══ Supplied entries
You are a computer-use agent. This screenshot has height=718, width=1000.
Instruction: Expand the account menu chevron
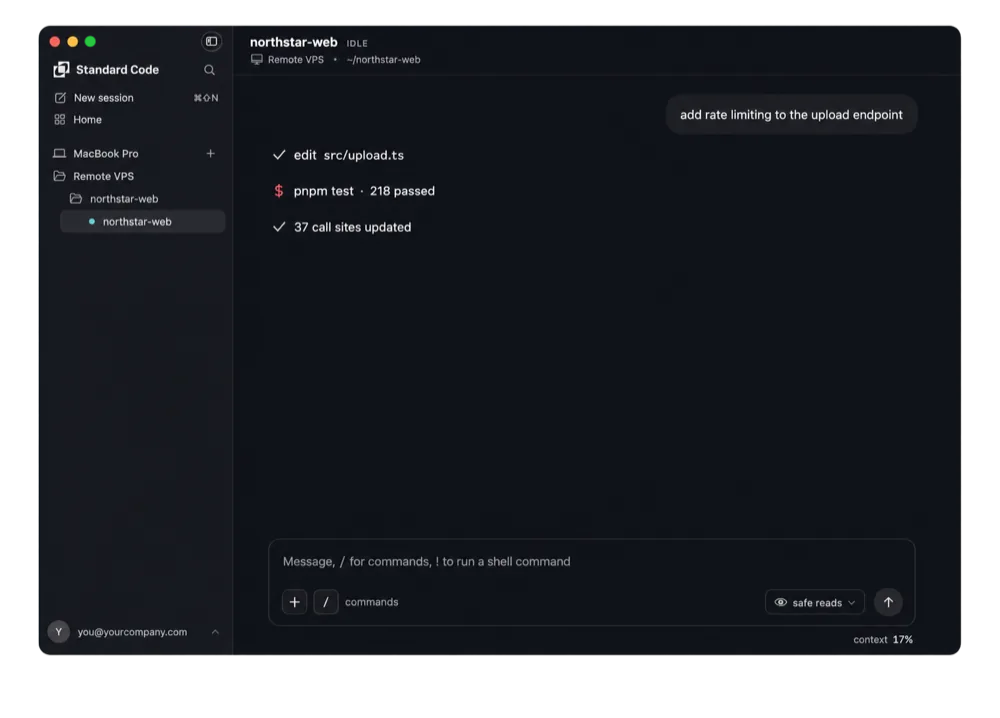[215, 632]
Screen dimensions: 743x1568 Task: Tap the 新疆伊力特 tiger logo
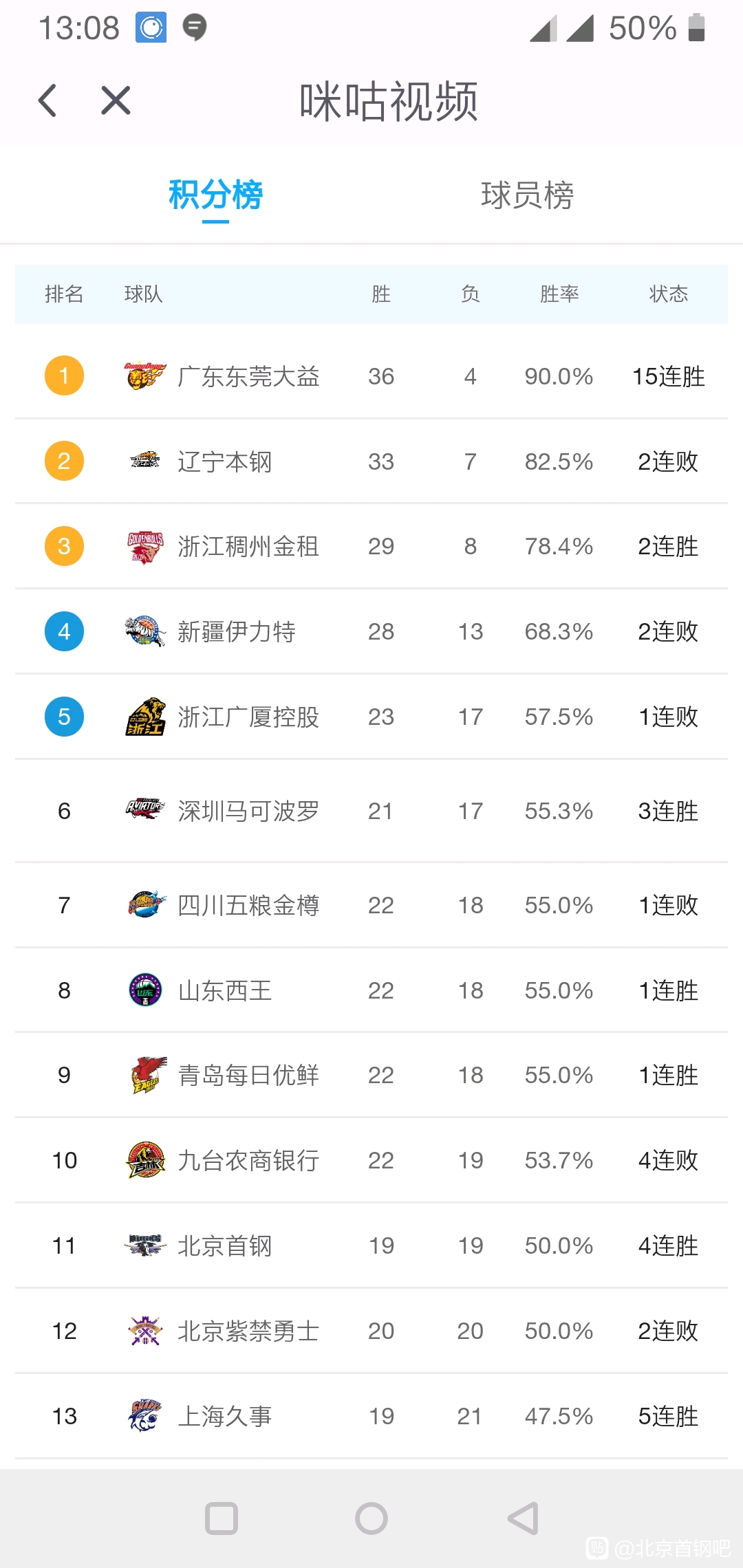click(x=145, y=631)
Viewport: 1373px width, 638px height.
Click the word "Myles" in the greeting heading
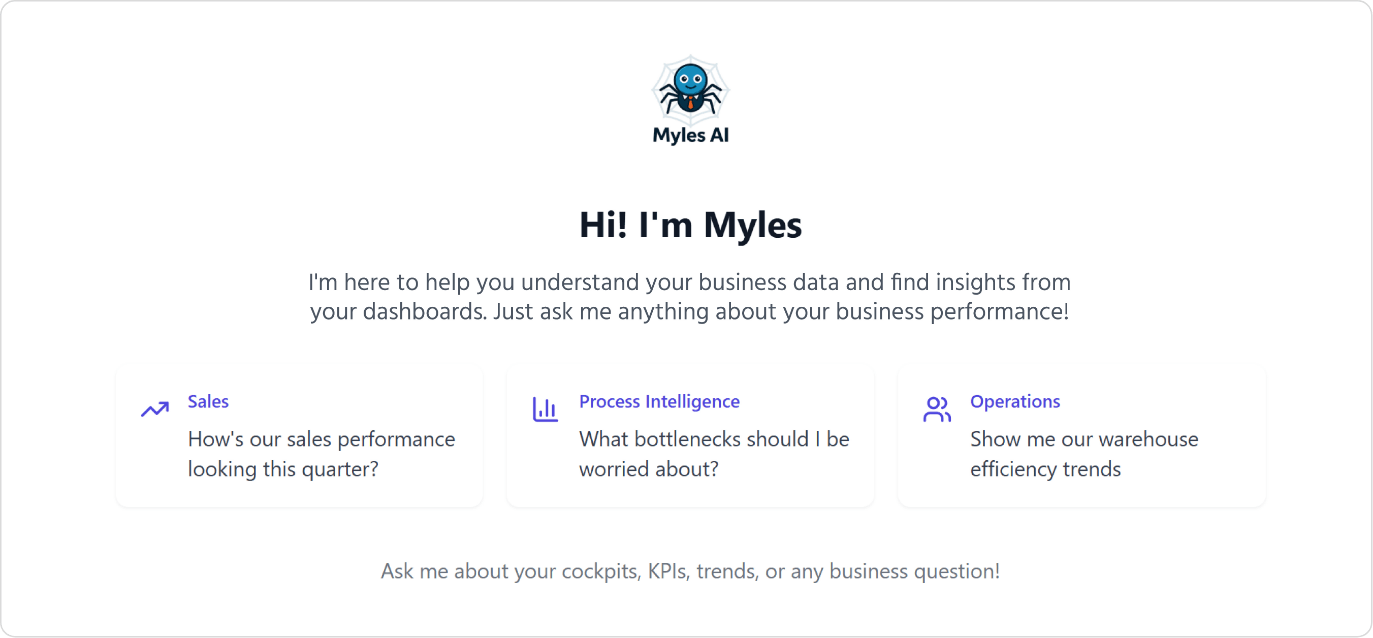click(752, 225)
════
**Exercise:** Retype all of the data above word for word, excluding the pictures.

**Answer area:**
You are a computer-use agent. This screenshot has height=718, width=1000.
Instruction: Expand the account menu chevron
[215, 632]
Screen dimensions: 743x1568 Task: Tap the 新疆伊力特 tiger logo
click(x=145, y=631)
Viewport: 1373px width, 638px height.
Click the word "Myles" in the greeting heading
click(752, 225)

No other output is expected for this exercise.